Re: [PATCH v3 03/34] mailbox: vpu-ipc-mailbox: Add support for Intel VPU IPC mailbox

From: Alessandrelli, Daniele
Date: Mon Feb 01 2021 - 10:51:16 EST


Hi Jassi,

Thank you very much for your feedback.

On Mon, 2021-02-01 at 01:07 -0600, Jassi Brar wrote:
> On Fri, Jan 29, 2021 at 8:21 PM <mgross@xxxxxxxxxxxxxxx> wrote:
> > From: Daniele Alessandrelli <daniele.alessandrelli@xxxxxxxxx>
> >
> > Add mailbox controller enabling inter-processor communication (IPC)
> > between the CPU (aka, the Application Processor - AP) and the VPU on
> > Intel Movidius SoCs like Keem Bay.
> >
> > The controller uses HW FIFOs to enable such communication. Specifically,
> > there are two FIFOs, one for the CPU and one for VPU. Each FIFO can hold
> > 128 entries (messages) of 32-bit each (but only 26 bits are actually
> > usable, since the 6 least-significant bits are reserved).
> >
> > When the Linux kernel on the AP needs to send messages to the VPU
> > firmware, it writes them to the VPU FIFO; similarly, when the VPU
> > firmware needs to send messages to the AP, it writes them to the CPU
> > FIFO.
> >
> > The AP is notified of pending messages in the CPU FIFO by means of the
> > 'FIFO-not-empty' interrupt, which is generated by the CPU FIFO while not
> > empty. This interrupt is cleared automatically once all messages have
> > been read from the FIFO (i.e., the FIFO has been emptied).
> >
> > The hardware doesn't provide an TX done IRQ (i.e., an IRQ that allows
> > the VPU firmware to notify the AP that the message put into the VPU FIFO
> > has been received); however the AP can ensure that the message has been
> > successfully put into the VPU FIFO (and therefore transmitted) by
> > checking the VPU FIFO status register to ensure that writing the message
> > didn't cause the FIFO to overflow.
> >
> > Therefore, the mailbox controller is configured as capable of tx_done
> > IRQs and a tasklet is used to simulate the tx_done IRQ. The tasklet is
> > activated by send_data() right after the message has been put into the
> > VPU FIFO and the VPU FIFO status registers has been checked. If an
> > overflow is reported by the status register, the tasklet passes -EBUSY
> > to mbox_chan_txdone(), to notify the mailbox client of the failed TX.
> >
> > The client should therefore register a tx_done() callback to properly
> > handle failed transmissions.
> >
> > Note: the 'txdone_poll' mechanism cannot be used because it doesn't
> > provide a way to report a failed transmission.
> >
> txdone means the last submitted transfer has been done with --
> successfully or not.

Yes, that's usually the case, but not for poll mode (at least from what
I can tell).

last_tx_done() can return only true or false, but when true is
returned, there is no way to know if the TX was successful or not; the
mailbox framework just seems to assume that 'true' means "message
successfully transmitted", since 0 is passed to tx_tick() (end
eventually to the tx_done() client callback):
https://github.com/torvalds/linux/blob/master/drivers/mailbox/mailbox.c#L131

If 'false' is returned, the polling continues until the timeout is reached.

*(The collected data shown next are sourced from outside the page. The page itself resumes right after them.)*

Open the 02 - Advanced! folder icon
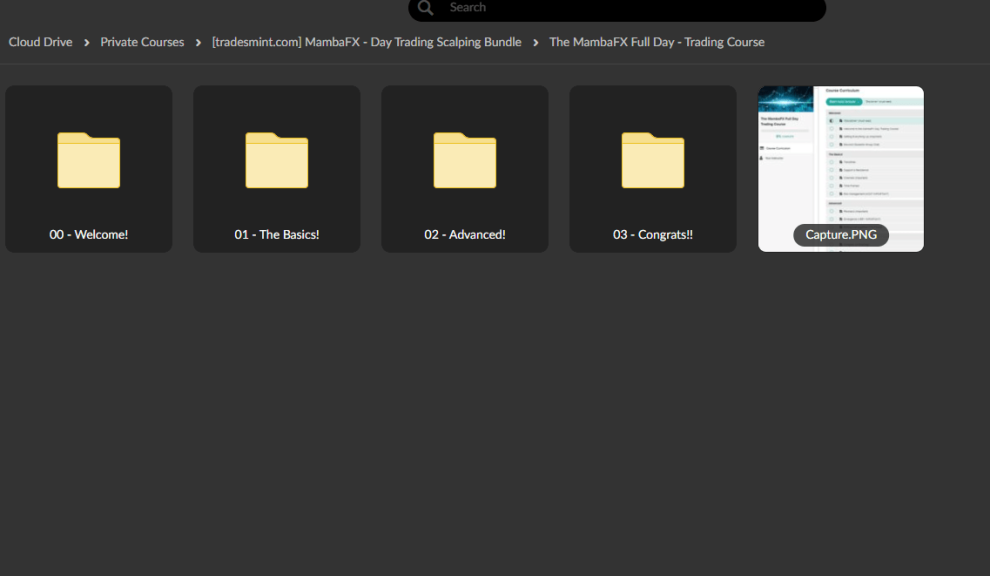The width and height of the screenshot is (990, 576). click(465, 160)
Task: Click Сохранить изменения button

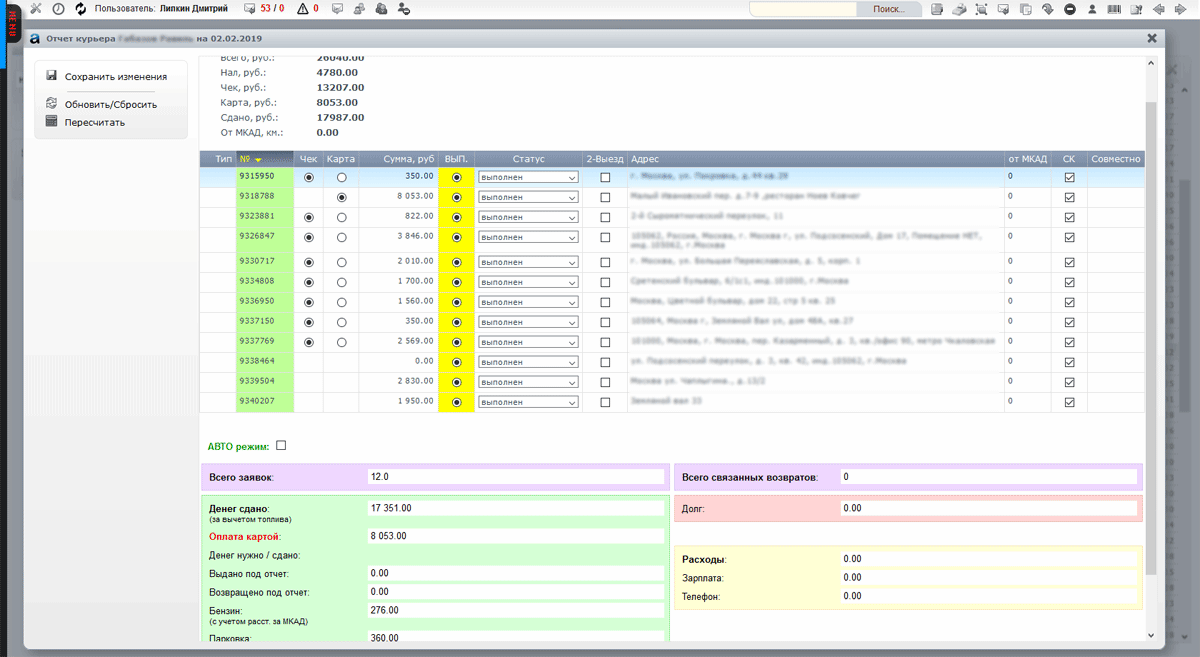Action: (115, 76)
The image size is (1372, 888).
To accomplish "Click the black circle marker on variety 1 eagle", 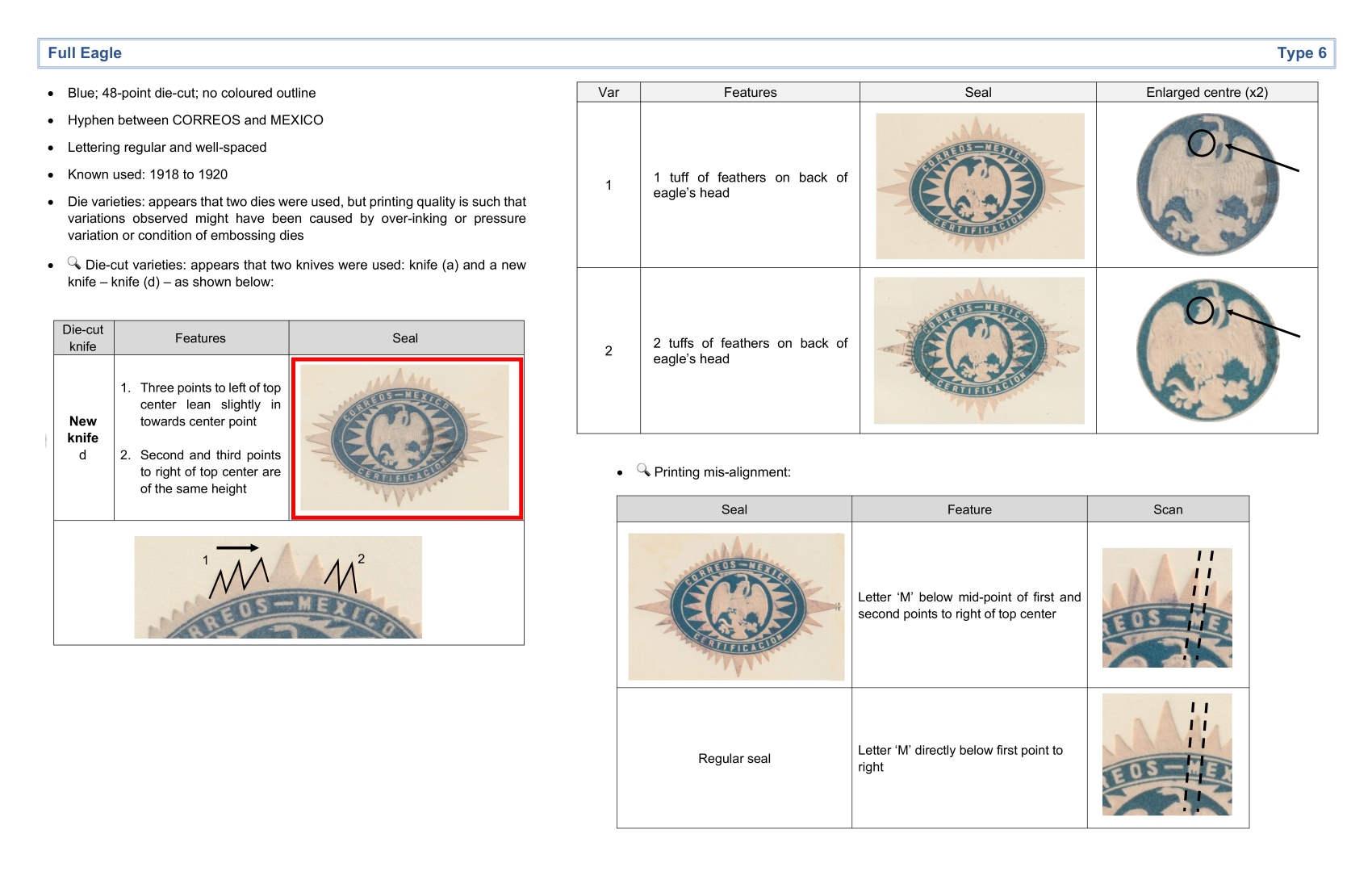I will click(x=1201, y=144).
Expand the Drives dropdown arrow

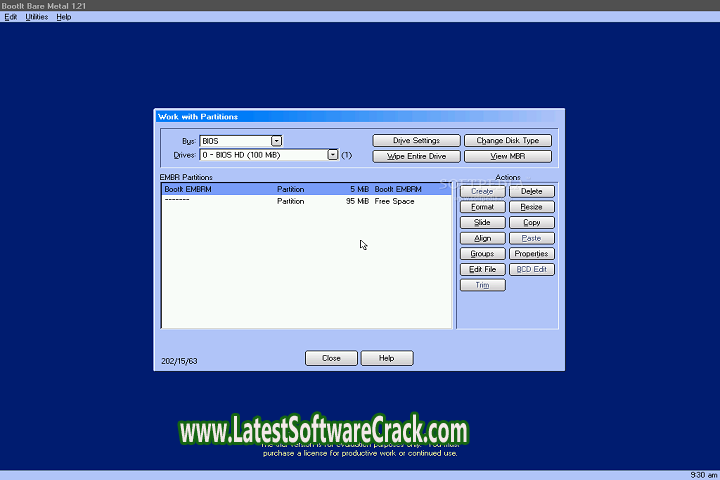click(333, 155)
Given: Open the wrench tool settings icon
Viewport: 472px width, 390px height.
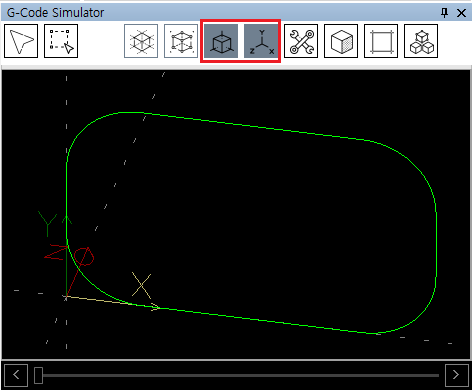Looking at the screenshot, I should pyautogui.click(x=301, y=41).
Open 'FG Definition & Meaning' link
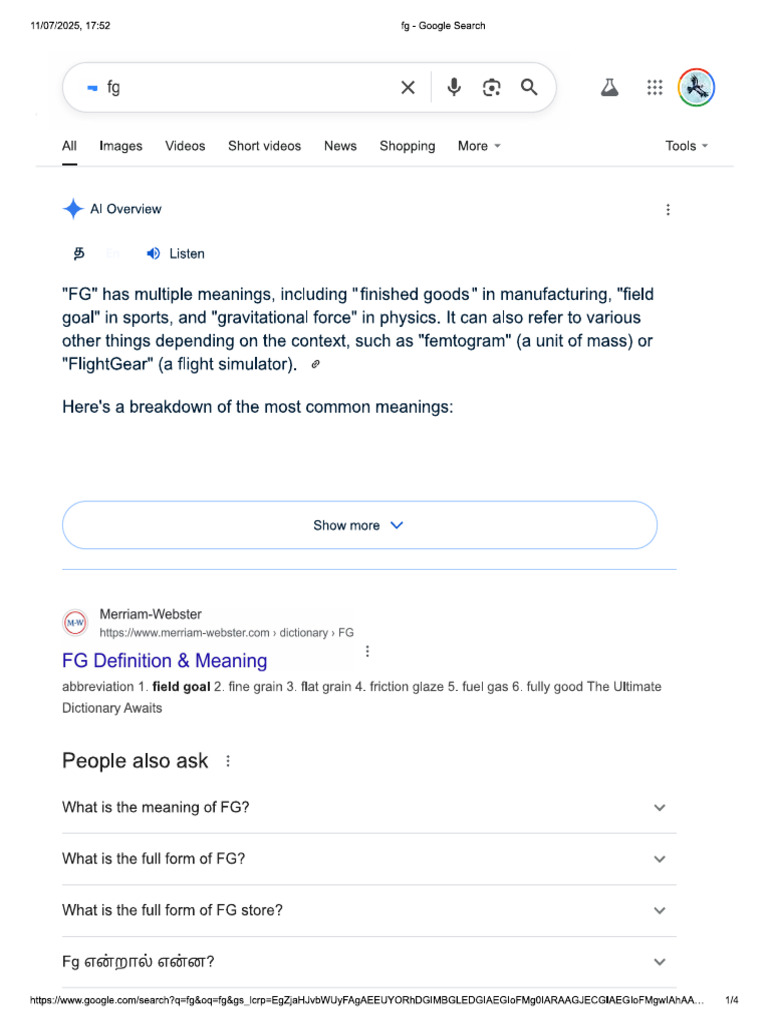Viewport: 768px width, 1024px height. point(165,661)
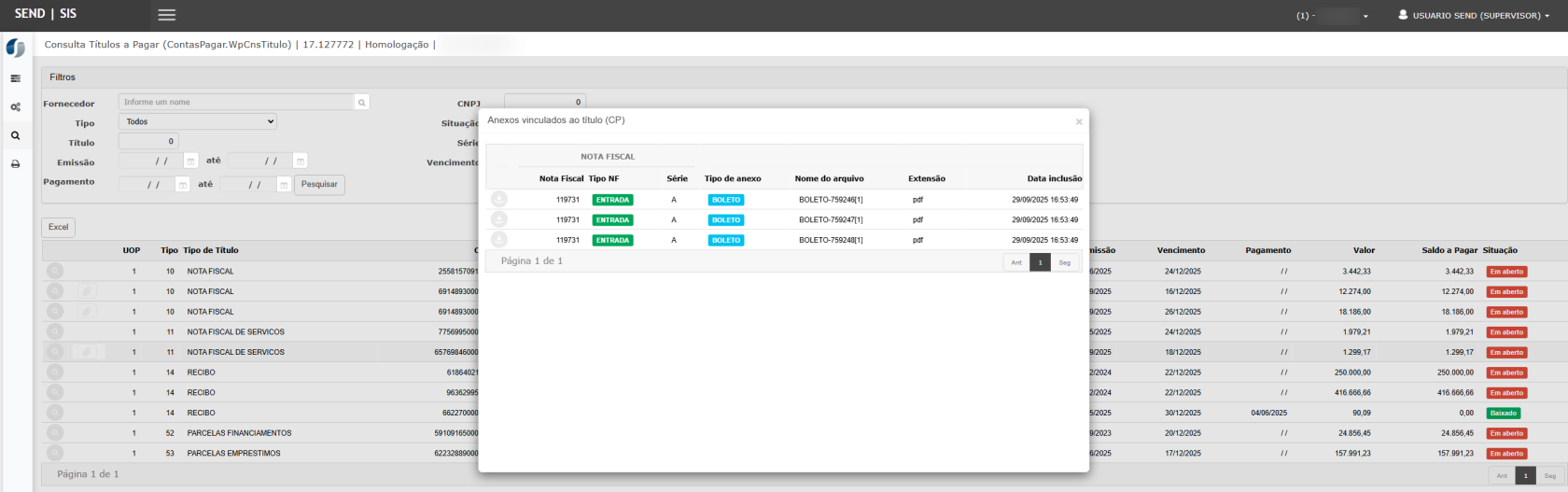Open calendar for Emissão start date
Screen dimensions: 1568x492
click(190, 162)
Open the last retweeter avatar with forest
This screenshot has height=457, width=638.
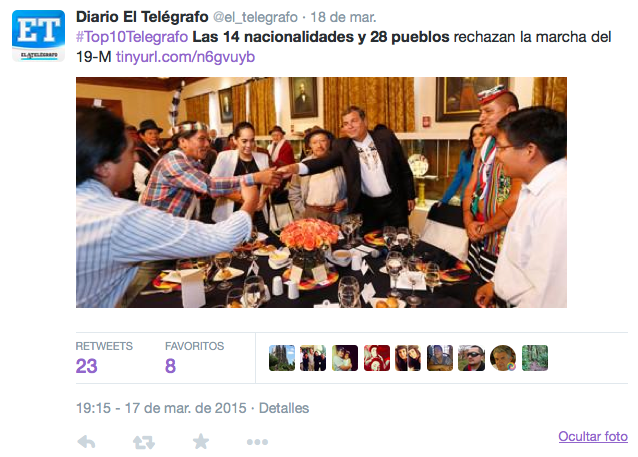pos(535,358)
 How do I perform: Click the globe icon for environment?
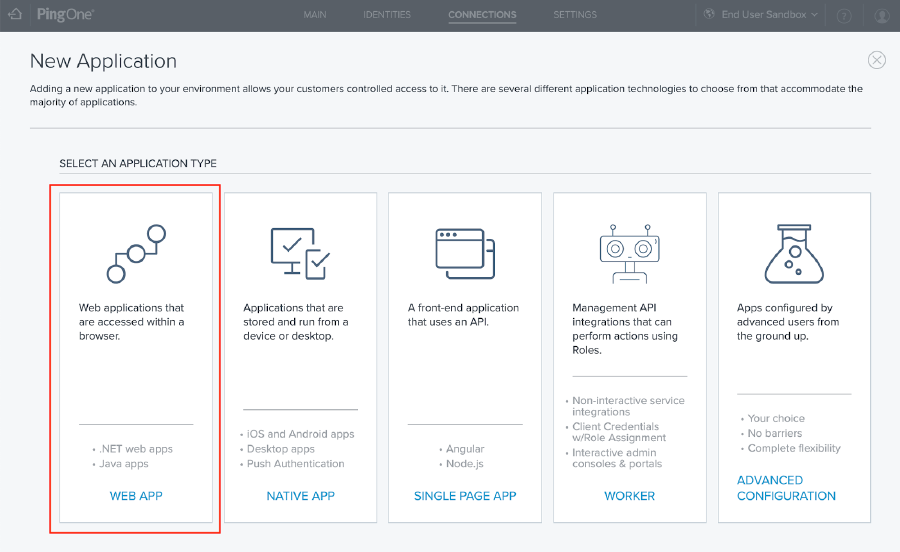click(710, 15)
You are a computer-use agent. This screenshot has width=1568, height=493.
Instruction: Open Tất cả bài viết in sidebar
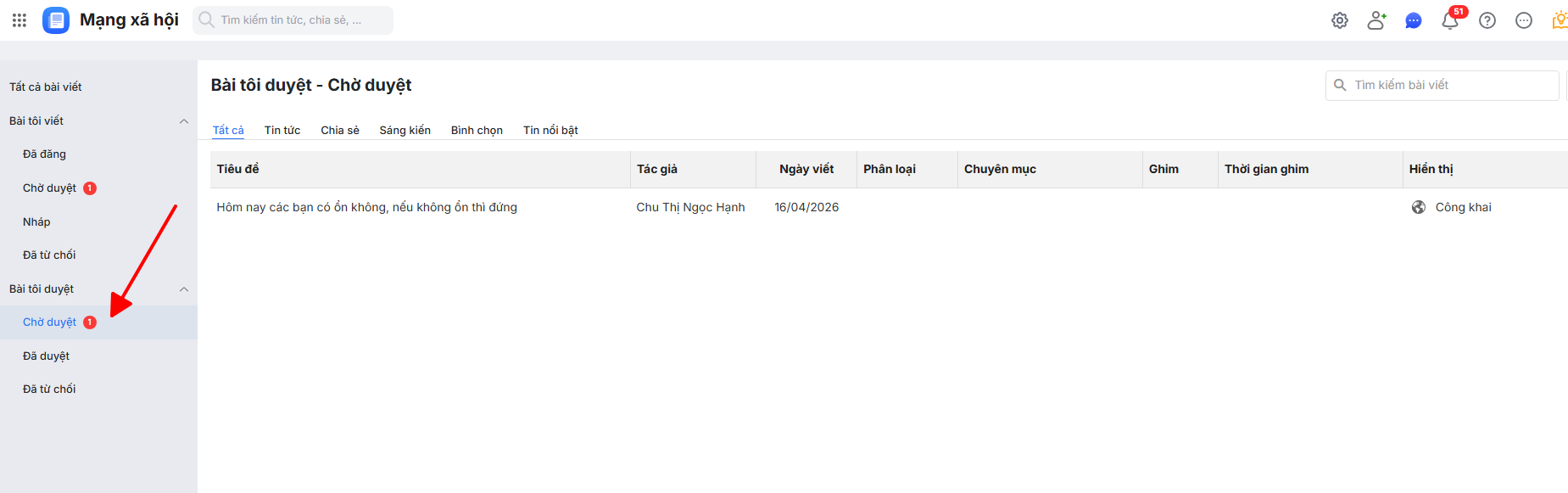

(please correct me if my above understanding is wrong)

> So I think we can do without the tasklet as explained below....
>
> ....
>
> > +static int vpu_ipc_mailbox_send_data(struct mbox_chan *chan, void *data)
> > +{
> > + struct vpu_ipc_mbox *vpu_ipc_mbox = chan->con_priv;
> > + u32 entry, overflow;
> > +
> > + entry = *((u32 *)data);
> > +
> Are all messages max 32bits wide?
> Usually the controller specifies a packet format (more than just a
> word but of course that's not mandatory) that a client submits the
> data to be transmitted in. Esp when it has deep FIFOs.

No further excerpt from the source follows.